# Carpenter work Alberta



## Thoriceland (Aug 26, 2012)

How is it that Alberta construction company's are every week looking for new carpenters, but when i send my CV, i will never get any answer. I have over 20 years experience as a master carpenter forman, in various project's.

I need help, i live in Iceland and the icelandic society went over the cliff 2008.

Can someone tell me the secret to cet some carpenter work in Alberta.
I have study the regulations regarding foreigner work force.
thank you for your time.


----------



## RGS (Jan 24, 2011)

Depending on your immigration status, you may need to get a construction company to sponsor you to come into Canada to work. That being said, in Alberta there are numerous construction jobs of all kinds. You will probably have to contact some of these construction firms directly to find out if they are able to bring in construction workers from another country or sponsor them to work in Canada.

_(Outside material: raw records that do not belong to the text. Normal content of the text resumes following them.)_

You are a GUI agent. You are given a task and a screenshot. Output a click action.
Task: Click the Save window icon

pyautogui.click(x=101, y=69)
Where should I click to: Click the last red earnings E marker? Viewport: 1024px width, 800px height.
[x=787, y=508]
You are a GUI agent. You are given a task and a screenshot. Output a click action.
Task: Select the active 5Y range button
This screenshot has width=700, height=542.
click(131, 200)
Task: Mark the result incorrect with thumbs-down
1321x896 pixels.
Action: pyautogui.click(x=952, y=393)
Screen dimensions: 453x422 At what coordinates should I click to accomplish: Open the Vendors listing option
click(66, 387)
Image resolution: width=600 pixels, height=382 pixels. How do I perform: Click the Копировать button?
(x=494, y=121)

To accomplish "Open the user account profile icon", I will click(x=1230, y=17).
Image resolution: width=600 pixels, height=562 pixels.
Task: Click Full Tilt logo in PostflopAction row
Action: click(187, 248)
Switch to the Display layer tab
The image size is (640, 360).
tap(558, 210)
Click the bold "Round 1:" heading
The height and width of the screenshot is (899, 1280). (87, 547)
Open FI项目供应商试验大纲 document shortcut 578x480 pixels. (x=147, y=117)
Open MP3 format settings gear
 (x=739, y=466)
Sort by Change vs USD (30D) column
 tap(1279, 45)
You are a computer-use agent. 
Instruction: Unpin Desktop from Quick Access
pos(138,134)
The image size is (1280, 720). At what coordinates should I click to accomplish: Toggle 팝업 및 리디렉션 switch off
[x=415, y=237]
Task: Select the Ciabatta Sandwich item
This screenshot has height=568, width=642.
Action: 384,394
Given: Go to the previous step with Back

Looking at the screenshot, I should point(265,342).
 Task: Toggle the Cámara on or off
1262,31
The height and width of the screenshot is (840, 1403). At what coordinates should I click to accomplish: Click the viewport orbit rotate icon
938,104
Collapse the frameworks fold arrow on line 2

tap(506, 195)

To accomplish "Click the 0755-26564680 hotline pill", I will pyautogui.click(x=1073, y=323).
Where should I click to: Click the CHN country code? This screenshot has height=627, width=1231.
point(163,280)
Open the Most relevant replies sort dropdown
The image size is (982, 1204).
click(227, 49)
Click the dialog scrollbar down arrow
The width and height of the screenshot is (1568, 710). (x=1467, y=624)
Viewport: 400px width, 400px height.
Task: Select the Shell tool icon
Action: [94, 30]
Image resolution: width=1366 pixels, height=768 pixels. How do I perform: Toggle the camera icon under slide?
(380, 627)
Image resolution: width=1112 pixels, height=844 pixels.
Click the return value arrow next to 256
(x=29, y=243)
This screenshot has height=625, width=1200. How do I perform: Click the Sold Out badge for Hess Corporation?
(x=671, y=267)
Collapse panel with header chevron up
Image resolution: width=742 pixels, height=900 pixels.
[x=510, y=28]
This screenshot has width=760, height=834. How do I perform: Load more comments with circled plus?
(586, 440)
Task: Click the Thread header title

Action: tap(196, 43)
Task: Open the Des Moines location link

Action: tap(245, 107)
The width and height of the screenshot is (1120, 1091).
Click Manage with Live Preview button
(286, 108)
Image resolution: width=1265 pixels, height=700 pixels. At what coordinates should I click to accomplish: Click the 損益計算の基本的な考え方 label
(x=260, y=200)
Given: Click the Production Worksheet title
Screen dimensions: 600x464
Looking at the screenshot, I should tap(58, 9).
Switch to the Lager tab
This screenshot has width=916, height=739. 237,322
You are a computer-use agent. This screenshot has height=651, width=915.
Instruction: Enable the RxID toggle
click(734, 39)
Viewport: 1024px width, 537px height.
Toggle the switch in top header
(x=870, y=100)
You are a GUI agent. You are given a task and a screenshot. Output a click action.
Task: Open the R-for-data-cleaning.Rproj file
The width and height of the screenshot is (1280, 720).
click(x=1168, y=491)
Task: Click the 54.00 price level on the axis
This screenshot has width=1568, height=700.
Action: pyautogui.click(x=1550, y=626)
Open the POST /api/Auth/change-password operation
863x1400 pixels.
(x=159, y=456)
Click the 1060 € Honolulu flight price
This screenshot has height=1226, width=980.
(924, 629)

Here are some job sites to check out. Most of these sites will provide you with specific company information on the company which is posting the position...

Find Jobs. Build a Better Career. Find Your Calling. | Monster.ca (search for "Construction" in "Edmonton" or "Calgary" or "Alberta")

Search Jobs in Canada. Find a New Career. Get Employed. | Workopolis (same thing as above)

Edmonton Area construction, contractor & trade jobs: Electricians, landscapers, plumbers, subcontractors, renovators, carpenter jobs / work on Kijiji.ca (you can also search under Calgary (calgary.kijiji.ca) or other locations in Alberta.

Hope this gets you started.


----------



## bercol31 (Jan 26, 2013)

Hey Thor,i seen your question and am in the same boat myself,i was just wondering if you have the time could you let me know how you got on with searching for that elusive employer...
regards 
an irishman


----------



## RebeccaFuchs (Mar 22, 2014)

In the past I also face this kind of problem but opportunities are around us we just need to focus on them. There are many construction companies where you apply and get job. I suggest you a website form where I also found job. There is the website Carpenter Job Description, Duties and Responsibilities - CareerStair . I hope this will help you to find good job.


----------



## horse (May 13, 2013)

if your from ireland and have a fetec level 6 that is now reconised in Alberta you can contact alberta aprentice and training and get more info , i have been looking about getting into Canada for a while now and Saskatchewan looks a lot easier to get into


----------